We are few engineering students from India, from an Agricultural based country, we would like to give out a helping hand to the farmers of the agricultural sector to prevent the damage from wild animals attack. For the past few months, our farmers lost a lot of crops due to elephant attacks, like cardamom, Banana tree etc, costing their hard-worked crops. Along with our technological advancements, we aim to protect crops from attacks of wild animals like elephants. We are on a mission that could save acres of crops, thereby improve the livelihood of our farmers. The death of farmers because of wild animal attacks was one of the main reasons for our idea. Through this system, we can reduce human and elephant conflict.
What it does
It helps the farmers and protects their crops from the attack of elephants. If any animal like elephants cross or enter the farm, We will drive it away. We are using the camera module to take the input from the agriculture field and passed to the MobileNet object detection model that is running in the raspberry pi. The object detection model performs inference on the input frame given to the model and produce the output. Then it sorts out which animal has entered and an alarm is triggered . The alarm is followed by the generation of ultrasonic sound waves, which could make the animals run away back to deep forest.
How we built it
We have a camera module to capture the images and we sent the images to a Raspberry Pi module, the module is programmed with our codes. Whenever an elephant comes nearby, it triggers an alarm, then the protection system gets activated. Generating ultrasonic waves makes the elephant go away.
Challenges we ran into
The main challenge was to detect wild elephants crossing zone/locality. Then we applied object detection to our project. we learned more object detection from the TensorFlow website and other tutorials help us to build the project easily.

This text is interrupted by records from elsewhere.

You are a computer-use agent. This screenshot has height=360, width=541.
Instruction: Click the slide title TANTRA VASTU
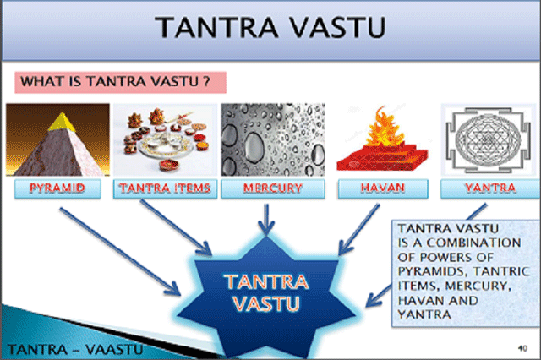270,27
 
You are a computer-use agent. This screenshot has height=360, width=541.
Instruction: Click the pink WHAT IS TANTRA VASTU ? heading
120,83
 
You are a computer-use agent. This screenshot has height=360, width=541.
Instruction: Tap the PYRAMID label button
57,188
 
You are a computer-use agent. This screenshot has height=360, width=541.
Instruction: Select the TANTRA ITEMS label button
165,188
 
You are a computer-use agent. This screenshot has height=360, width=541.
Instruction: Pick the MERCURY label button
272,188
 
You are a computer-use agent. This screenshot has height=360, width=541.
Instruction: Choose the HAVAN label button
383,188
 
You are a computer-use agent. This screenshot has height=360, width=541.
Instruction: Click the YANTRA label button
490,188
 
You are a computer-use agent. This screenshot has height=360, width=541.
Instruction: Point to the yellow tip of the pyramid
62,122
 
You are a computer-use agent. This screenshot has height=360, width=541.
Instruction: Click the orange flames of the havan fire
384,127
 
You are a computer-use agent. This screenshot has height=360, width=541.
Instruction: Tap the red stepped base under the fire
382,157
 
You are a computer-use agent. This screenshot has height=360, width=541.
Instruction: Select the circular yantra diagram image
488,139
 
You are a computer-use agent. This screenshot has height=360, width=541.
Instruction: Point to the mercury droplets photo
273,139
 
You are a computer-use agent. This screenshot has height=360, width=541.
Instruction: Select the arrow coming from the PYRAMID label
120,251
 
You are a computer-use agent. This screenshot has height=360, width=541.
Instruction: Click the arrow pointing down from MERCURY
266,220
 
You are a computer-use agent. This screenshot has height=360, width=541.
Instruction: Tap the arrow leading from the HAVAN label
358,229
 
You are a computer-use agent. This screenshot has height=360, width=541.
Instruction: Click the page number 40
522,348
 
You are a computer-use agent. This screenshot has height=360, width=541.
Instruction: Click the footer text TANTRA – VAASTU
75,350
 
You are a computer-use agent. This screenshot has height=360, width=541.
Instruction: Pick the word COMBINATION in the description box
473,243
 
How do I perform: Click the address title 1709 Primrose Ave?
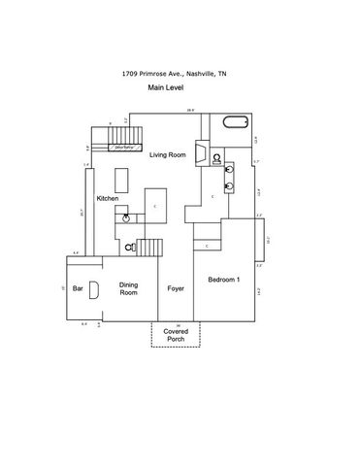point(180,73)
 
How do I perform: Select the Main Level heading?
point(167,86)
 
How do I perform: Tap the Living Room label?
point(167,154)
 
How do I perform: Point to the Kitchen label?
point(107,198)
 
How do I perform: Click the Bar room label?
point(78,287)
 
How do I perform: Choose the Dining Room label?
point(129,288)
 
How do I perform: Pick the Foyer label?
point(176,288)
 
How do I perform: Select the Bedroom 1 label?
point(223,281)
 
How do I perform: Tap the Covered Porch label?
point(176,334)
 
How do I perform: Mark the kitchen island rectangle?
point(121,180)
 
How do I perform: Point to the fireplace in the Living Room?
point(198,156)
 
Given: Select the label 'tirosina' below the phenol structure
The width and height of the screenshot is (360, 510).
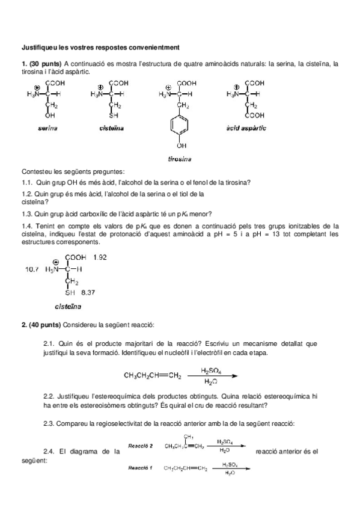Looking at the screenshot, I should click(180, 159).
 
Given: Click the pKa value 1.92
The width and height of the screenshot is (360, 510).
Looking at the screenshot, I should click(101, 257).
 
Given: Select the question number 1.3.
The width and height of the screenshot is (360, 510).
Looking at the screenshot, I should click(27, 214).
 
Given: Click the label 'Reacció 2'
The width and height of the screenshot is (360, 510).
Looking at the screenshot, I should click(141, 446).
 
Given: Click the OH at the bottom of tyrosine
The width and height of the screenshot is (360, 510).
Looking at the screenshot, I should click(181, 146).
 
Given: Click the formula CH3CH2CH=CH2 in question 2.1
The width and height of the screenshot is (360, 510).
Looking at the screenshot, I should click(152, 376).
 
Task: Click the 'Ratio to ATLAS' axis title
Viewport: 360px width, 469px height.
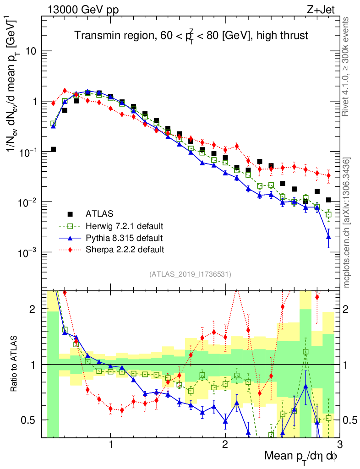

Accomplishments that we're proud of
- We are happy to see the smiles of our farmers.
- Farmers were able to get some sleep.
- We were able to learn more about the agriculture sector.
- After a long time, we were able to solve the problem.
- Dedication to solving an agricultural-based problem.
- We were able to go into deep forest exploration.
- Ability to go nocturnal. (sleepless nights).
What we learned
We learned how to use machine learning in the field of agriculture. we could apply machine learning to protect our farmers and agricultural fields. We believe by using our project we could elevate the agriculture sector, raise the standards of crop protection. Reduce the tension faced by farmers.
What's next for ELEPHANT DETECTOR
We are planning to implement the same idea in reserved forests, preferably the borders of the forest. so that we can prevent wild animals from entering villages. At the same time, Illegal hunting and poaching can be prevented in reserved forests by using the same idea, instead of detecting animals we detect humans and trigger alarm. In this project we used object detection to detect the presence of the elephant in the future we are adding the feature that detects the presence of elephants forms the sounds of elephants. In the future, we are on our way to implementing sound detection to improve the efficiency of our system. Moreover, we will be using this with sound, find even if we are blind at night. Our project is live on Github, as public suggestions are welcomed.